Ma il suo scudo e la sua spada non sono bastati.
Varsavia, oltre al guizzo luminoso della coda, bagliore di
tetti d’oro e torri bianchissime, ha dovuto apprendere l’arte del volo, della
cenere e del fuoco.
E’ stata costretta a diventar fenice. A risorgere, pietra
dopo pietra, da un cimitero di macerie e cadaveri.
Era il 2 ottobre 1944. Per due mesi l’Esercito nazionale era
riuscito a tenere testa ai nazisti, in una lotta di resistenza condotta casa
per casa, con un furore d’amore e rabbia che sembrava potesse travolgere
l’ormai debole Germania. Ma la storia non tiene mai conto del coraggio. L’Armata
rossa stazionava da tempo sulla riva destra della Vistola, ma non aveva fatto
nulla per aiutare gli insorti, abbandonati a loro stessi e sempre più in
difficoltà. Era il 2 ottobre 1944. Viene siglata la resa, gli insorti non hanno
più mezzi per proseguire la battaglia.
Militari e civili, quasi mezzo milione,
vengono deportati come prigionieri di guerra. Ne torneranno ben pochi a casa.

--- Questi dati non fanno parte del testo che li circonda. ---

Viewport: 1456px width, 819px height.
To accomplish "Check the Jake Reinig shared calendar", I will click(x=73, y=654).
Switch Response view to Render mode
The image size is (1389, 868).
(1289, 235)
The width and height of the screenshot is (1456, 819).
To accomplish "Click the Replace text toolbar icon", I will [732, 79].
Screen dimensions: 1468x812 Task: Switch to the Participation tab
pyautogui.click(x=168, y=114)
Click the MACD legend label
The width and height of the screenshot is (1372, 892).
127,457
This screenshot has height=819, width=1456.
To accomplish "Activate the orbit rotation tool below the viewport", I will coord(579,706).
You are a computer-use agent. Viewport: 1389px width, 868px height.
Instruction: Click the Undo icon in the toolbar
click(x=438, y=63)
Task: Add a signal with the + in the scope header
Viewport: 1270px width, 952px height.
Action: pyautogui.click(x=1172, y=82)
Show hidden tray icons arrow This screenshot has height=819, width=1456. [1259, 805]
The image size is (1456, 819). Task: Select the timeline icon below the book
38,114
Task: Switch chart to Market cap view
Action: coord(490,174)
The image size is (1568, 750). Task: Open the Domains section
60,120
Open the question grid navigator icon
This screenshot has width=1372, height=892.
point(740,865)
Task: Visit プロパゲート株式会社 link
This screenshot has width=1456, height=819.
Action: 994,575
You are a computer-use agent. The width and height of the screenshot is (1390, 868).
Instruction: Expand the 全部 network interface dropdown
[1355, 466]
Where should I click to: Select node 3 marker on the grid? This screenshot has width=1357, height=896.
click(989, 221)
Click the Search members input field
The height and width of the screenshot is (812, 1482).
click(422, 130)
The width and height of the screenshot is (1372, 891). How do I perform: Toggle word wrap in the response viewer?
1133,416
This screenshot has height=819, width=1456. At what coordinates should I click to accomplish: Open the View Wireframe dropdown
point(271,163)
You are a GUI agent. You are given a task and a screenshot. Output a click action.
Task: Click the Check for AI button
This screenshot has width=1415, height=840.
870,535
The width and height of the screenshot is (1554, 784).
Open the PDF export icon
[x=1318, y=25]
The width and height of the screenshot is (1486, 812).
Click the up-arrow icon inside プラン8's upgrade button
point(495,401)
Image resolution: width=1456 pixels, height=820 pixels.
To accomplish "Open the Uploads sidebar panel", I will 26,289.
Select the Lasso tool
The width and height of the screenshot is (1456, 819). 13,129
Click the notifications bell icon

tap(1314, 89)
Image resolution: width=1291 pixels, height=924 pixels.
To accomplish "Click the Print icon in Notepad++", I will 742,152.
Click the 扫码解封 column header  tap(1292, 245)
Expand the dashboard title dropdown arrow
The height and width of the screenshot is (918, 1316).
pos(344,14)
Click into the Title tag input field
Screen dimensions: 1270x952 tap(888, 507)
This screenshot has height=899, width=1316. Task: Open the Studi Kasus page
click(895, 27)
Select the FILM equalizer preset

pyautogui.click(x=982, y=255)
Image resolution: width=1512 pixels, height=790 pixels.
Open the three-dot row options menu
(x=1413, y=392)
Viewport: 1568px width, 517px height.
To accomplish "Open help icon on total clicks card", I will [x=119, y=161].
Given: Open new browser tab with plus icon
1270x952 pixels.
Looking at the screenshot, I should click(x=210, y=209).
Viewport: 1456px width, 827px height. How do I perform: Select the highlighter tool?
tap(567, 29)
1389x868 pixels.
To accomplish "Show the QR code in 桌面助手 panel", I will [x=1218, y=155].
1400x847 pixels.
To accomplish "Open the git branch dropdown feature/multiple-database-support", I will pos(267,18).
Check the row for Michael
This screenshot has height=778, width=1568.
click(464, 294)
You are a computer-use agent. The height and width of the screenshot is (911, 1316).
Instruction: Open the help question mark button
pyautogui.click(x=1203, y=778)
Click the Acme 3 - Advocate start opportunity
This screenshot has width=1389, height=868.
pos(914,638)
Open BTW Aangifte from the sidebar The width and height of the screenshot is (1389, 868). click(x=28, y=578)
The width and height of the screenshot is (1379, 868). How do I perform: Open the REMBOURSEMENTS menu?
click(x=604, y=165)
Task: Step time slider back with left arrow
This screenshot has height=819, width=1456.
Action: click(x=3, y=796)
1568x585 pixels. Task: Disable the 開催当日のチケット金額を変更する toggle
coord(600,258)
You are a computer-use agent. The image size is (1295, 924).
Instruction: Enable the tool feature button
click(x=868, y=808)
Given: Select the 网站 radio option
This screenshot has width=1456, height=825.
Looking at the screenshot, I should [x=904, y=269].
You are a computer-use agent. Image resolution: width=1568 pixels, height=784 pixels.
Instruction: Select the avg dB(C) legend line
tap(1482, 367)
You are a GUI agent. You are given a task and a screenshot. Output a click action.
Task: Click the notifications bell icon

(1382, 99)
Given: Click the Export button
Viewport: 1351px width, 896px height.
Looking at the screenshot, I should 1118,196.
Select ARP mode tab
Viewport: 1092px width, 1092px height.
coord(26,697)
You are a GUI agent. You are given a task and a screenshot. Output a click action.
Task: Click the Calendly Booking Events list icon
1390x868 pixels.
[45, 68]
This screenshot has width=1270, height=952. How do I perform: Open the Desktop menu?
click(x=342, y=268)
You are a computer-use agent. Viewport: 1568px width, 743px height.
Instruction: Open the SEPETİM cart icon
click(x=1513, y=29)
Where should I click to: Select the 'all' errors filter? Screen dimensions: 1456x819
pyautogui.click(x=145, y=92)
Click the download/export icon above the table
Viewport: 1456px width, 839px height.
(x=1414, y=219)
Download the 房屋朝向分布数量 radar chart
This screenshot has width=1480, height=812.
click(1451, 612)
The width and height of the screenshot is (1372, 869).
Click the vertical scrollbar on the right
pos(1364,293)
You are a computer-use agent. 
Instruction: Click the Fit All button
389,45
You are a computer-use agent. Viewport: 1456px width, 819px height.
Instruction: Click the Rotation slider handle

Himmler diffonde il comunicato, dettato dalla follia di Hitler in persona: “Ogni abitante deve essere ucciso, senza fare
prigionieri. Che la città sia rasa al suolo e resti come terribile esempio per
l'intera Europa”. Le SS provvedono. I russi restano ad osservare, forse
compiaciuti, sull’altra sponda del fiume. Tutta la città salta in aria, minata
alle fondamenta con quella precisione disumana che i tedeschi hanno dimostrato
in più di un’occasione. Dopo le esplosioni, un silenzio irreale. Macerie, fumo.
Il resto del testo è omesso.